(U-WIRE) – Imagine an America that led the international community in the reversal of what is perhaps the most damaging environmental disease yet bestowed upon Earth.
The world’s troubling addictive reliance on oil as the engine to comfortable modern existence is an issue so all encompassing, so applicable in some way to nearly every political persuasion and ideological penchant, that it should be one in which affirmative progress is radically more forthcoming than it has so far proven to be.
Unfortunately, the bipartisan governing elite, along with the corresponding accepted opinion on how best to facilitate such progress, is ill equipped in paving the way for the supremacy of alternative renewable energy sources.
The need for what journalist Tom Friedman has called a Green Revolution — an unleashing of innovation and improvement in alternative energy — has become a national security issue as well as an environmental issue. The topic validates it as a concern pertinent to either side of the isle.
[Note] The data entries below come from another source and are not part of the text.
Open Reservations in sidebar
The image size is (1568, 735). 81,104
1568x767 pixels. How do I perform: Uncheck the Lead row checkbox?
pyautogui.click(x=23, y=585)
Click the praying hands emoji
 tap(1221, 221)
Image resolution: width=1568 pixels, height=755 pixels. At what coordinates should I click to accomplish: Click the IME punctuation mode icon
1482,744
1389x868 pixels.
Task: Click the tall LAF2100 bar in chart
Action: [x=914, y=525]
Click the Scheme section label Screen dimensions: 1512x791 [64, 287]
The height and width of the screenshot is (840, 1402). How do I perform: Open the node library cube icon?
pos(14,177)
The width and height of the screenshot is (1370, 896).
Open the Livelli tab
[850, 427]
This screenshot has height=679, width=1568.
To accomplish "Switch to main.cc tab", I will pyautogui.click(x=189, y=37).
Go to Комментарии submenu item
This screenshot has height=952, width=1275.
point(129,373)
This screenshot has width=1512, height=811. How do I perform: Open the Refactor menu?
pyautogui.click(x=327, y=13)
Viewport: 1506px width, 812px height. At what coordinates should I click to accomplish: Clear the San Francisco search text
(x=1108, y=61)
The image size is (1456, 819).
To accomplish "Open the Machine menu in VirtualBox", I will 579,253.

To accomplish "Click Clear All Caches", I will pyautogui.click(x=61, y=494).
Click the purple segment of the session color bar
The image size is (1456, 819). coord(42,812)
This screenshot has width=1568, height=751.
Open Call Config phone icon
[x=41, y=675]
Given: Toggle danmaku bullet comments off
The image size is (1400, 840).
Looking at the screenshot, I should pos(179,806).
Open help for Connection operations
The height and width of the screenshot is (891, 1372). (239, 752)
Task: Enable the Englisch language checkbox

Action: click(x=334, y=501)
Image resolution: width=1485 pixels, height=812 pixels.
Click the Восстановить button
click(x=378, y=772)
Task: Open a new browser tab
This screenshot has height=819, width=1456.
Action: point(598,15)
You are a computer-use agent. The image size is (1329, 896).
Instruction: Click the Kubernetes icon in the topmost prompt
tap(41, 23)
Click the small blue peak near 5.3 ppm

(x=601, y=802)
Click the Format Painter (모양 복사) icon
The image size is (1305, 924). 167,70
A successful revolution of this sort would not only alter establishment policies significantly and change the world for the better, it would renew the much needed competitive economic edge America has had for most of its existence.
The inability of the Washington establishment to deliver workable constitutional legislation, however, is a reality overlooked by both the media and the electorate.
The pathetically transparent federal subsidization of corn-based ethanol — an energy source which several studies have shown dramatically accelerates global warming — is a ploy by the farm lobby as well as politicians looking for votes and eco-brownie points. Yet the public still faithfully looks to Congress for the answers to a sustainable future.
Calls by politicians to put forth gas tax holidays or to implement domestic oil drilling campaigns — an alleged tour de force toward self-sufficiency — are backward-looking machinations barely cognizant of the problems we face. Yet voters and the media are still flush with reverence at the notion of omniscient politicians saving our world.
Impressionable voters, young and old, predictably fall for the stated plans of candidates for president, forgetting the failed or unfulfilled promises of a mere four years ago.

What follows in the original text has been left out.